Il ne croyait pas au « mythe paneuropéen » « à la chimère des États-Unis d’Europe » parce que pour lui l’économique primait [58] alors que pour Coudenhove-Calergi, le politique devait s’imposer. Ce dernier a « toujours craint que le fait de parler en seuls termes économiques ne freine, ou pire, ne trahisse l’élan généreux de toute une jeunesse, il appréhende qu’une Europe faite par des industriels ou des bureaucrates risque de ne pas avoir le souffle vital du dynamisme créateur » [59].

Henri Lambert n’eut toutefois pas tout à fait tort : par la suite en effet, le premier embryon de l’Europe fut économique et quant aux difficultés de gérer cet ensemble de pays, les événements de ces dernières années sont là pour appuyer sa thèse.

Si Coudenhove et lui désiraient profondément la paix, les ambitions d’Henri Lambert étaient de la répandre sur tout l’univers, tout acquis qu’il était à une philosophie optimiste sur l’homme.

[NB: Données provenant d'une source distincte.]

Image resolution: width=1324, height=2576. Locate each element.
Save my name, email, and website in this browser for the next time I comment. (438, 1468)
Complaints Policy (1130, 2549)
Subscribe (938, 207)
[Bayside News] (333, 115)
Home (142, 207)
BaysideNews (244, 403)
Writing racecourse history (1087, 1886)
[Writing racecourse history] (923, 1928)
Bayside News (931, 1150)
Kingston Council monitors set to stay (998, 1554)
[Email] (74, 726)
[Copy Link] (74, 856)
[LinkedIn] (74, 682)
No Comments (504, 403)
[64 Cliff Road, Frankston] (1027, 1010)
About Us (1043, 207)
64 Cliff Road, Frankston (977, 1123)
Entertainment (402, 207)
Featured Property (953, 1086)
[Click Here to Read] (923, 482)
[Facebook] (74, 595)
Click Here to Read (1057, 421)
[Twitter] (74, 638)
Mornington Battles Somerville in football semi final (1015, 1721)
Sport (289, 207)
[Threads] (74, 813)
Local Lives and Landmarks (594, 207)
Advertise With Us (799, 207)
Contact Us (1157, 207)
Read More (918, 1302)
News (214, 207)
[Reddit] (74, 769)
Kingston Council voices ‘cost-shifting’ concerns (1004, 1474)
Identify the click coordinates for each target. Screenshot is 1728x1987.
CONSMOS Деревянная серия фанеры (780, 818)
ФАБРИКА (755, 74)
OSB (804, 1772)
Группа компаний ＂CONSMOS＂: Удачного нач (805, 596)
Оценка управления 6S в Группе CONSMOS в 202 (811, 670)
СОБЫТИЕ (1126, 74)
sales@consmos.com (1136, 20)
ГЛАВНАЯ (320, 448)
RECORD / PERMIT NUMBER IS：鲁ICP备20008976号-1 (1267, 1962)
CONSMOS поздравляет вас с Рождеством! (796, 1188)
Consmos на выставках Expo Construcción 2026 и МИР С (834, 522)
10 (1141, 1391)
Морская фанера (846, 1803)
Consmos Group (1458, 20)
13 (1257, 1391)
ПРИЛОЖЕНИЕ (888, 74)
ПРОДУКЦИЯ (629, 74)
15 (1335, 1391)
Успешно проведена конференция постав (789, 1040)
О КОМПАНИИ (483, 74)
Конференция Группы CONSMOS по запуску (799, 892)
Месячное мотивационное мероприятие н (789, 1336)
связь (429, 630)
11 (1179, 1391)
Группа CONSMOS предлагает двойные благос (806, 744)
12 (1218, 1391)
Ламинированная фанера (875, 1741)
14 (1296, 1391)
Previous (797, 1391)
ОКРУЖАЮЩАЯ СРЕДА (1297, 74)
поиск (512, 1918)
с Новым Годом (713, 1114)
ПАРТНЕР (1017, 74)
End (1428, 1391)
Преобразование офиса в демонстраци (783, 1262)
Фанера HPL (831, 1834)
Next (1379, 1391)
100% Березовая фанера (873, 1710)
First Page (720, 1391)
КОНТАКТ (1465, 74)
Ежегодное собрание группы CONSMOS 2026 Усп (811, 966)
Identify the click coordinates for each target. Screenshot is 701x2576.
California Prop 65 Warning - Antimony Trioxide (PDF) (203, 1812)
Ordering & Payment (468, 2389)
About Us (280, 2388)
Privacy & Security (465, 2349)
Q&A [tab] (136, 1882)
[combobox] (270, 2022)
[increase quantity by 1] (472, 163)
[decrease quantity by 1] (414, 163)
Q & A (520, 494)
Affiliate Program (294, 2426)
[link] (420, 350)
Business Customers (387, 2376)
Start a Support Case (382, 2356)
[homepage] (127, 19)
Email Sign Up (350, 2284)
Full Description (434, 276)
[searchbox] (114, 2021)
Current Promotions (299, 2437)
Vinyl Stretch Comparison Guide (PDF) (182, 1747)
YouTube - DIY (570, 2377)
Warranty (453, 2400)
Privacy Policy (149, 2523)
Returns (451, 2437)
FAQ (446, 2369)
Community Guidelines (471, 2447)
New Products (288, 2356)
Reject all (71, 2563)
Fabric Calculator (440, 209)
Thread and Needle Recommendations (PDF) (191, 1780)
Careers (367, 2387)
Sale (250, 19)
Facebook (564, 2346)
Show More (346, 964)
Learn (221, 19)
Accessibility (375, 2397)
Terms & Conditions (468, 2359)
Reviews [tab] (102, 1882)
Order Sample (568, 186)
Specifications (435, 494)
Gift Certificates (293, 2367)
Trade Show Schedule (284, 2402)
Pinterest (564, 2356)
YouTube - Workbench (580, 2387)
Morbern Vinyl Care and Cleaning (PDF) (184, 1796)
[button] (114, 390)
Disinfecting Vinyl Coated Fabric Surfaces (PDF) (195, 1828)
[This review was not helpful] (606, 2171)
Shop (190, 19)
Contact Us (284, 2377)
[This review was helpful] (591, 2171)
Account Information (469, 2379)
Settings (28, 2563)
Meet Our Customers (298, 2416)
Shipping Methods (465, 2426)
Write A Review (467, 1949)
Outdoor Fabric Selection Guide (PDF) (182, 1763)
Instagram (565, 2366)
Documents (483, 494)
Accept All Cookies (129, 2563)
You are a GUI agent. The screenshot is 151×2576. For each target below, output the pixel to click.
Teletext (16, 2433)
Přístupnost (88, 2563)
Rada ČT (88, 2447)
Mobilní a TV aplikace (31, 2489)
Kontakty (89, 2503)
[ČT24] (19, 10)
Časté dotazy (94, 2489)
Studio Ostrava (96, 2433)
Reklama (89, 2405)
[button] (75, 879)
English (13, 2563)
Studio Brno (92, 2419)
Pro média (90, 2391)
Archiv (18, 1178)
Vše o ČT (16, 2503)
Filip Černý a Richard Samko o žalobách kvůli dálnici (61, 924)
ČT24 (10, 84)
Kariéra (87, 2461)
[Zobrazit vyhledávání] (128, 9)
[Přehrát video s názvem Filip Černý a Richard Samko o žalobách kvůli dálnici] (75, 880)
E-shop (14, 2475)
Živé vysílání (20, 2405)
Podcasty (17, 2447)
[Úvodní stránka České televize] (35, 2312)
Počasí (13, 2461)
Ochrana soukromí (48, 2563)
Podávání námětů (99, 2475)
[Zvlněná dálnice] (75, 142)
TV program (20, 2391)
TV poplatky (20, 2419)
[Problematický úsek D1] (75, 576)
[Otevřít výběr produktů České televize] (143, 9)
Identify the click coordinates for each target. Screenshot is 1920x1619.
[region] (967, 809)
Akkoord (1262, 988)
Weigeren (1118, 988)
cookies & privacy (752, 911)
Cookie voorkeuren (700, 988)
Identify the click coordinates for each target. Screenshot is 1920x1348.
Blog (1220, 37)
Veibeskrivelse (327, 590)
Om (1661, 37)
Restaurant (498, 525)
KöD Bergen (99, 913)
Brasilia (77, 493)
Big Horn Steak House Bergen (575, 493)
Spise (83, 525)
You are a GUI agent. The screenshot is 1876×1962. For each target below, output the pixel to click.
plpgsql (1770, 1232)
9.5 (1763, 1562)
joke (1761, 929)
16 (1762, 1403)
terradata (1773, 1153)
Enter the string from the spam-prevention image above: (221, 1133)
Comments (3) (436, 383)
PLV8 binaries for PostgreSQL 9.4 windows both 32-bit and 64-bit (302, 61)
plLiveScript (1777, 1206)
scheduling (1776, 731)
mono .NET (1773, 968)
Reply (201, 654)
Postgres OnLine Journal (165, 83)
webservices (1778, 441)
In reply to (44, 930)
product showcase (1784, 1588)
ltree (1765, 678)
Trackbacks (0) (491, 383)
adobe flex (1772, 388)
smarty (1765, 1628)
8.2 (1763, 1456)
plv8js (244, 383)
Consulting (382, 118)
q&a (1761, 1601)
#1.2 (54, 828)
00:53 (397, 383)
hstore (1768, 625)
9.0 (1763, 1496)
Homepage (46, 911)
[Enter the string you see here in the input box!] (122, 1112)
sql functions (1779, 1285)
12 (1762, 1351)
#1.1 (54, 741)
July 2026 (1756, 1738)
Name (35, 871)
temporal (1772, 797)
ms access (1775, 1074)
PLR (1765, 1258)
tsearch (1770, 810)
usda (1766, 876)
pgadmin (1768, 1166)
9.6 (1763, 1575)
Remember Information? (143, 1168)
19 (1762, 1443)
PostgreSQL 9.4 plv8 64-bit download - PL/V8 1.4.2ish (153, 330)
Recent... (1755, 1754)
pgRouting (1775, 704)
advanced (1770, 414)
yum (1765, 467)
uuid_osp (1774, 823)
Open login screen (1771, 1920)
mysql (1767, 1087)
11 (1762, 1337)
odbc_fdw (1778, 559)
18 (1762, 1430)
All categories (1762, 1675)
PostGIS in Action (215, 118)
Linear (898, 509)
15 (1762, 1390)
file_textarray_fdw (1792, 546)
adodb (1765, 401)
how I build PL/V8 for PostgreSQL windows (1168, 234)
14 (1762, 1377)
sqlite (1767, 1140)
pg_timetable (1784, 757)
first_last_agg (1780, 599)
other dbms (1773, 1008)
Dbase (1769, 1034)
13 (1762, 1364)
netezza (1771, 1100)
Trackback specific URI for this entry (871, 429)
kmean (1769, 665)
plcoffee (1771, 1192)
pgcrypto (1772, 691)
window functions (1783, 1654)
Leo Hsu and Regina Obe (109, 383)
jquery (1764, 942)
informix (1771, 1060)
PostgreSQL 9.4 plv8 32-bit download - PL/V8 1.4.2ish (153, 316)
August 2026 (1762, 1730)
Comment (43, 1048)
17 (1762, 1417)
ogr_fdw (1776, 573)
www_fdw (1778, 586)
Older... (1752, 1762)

En conclusion, les conceptions universalistes d’Henri Lambert dépassent de loin le cadre de l’idée européenne. Ce n’est qu’un élément secondaire dans son système holistique de pensée. Ces prises de position trop dogmatiques, trop radicales, trop rigoristes, voire teintées d’utopie, vont écarter de lui principalement le monde politique, adepte des possibles. Pour lui, les compromis politiques sont souvent synonymes de compromissions, qui s’écartent dès lors de la loi naturelle et par conséquent seront sources de difficultés pour l’humanité. Jules Destrée, le brillant intellectuel et avocat carolorégien et ancien ministre socialiste, écrit dans la tribune libre du journal Le Soir du 26 mars 1932, à propos de l’analyse d’Henri Lambert de la crise des années 1930, une phrase qui résume bien cette situation : « Il a raison M. Lambert, il a tout à fait raison. Il a même tellement raison que par ces temps désaxés, il ne sera probablement écouté par personne. Et c’est pourquoi, sans me figurer que je lui apporte un appui efficace, j’entends lui donner mon adhésion » [60].

Toute sa vie Henri Lambert lutta pour moraliser, responsabiliser le capitalisme en particulier financier, stigmatisa le mammonisme et ses excès, avec des accents prémonitoires annonçant les désastres d’aujourd’hui, voulant réformer le droit d’association qui accordait une quasi-impunité aux capitalistes [61] : bref, au-delà d’une vision de l’homme aux accents utopistes, il rejoint l’aréopage, pour reprendre le mot de Marguerite Yourcenar de « ceux qui cherchent, pèsent, dissèquent et s’honorent d’être capables de penser demain autrement qu’aujourd’hui ».

[1] De son vivant, les œuvres d’Henri Lambert, en particulier son Pax Economica, étaient connues des spécialistes aussi bien en Europe qu’en Amérique du Nord et du Sud comme l’attestent nos recherches bibliographiques qui paraîtront dans l’ouvrage (sous presse) que nous rédigeons sur ce penseur.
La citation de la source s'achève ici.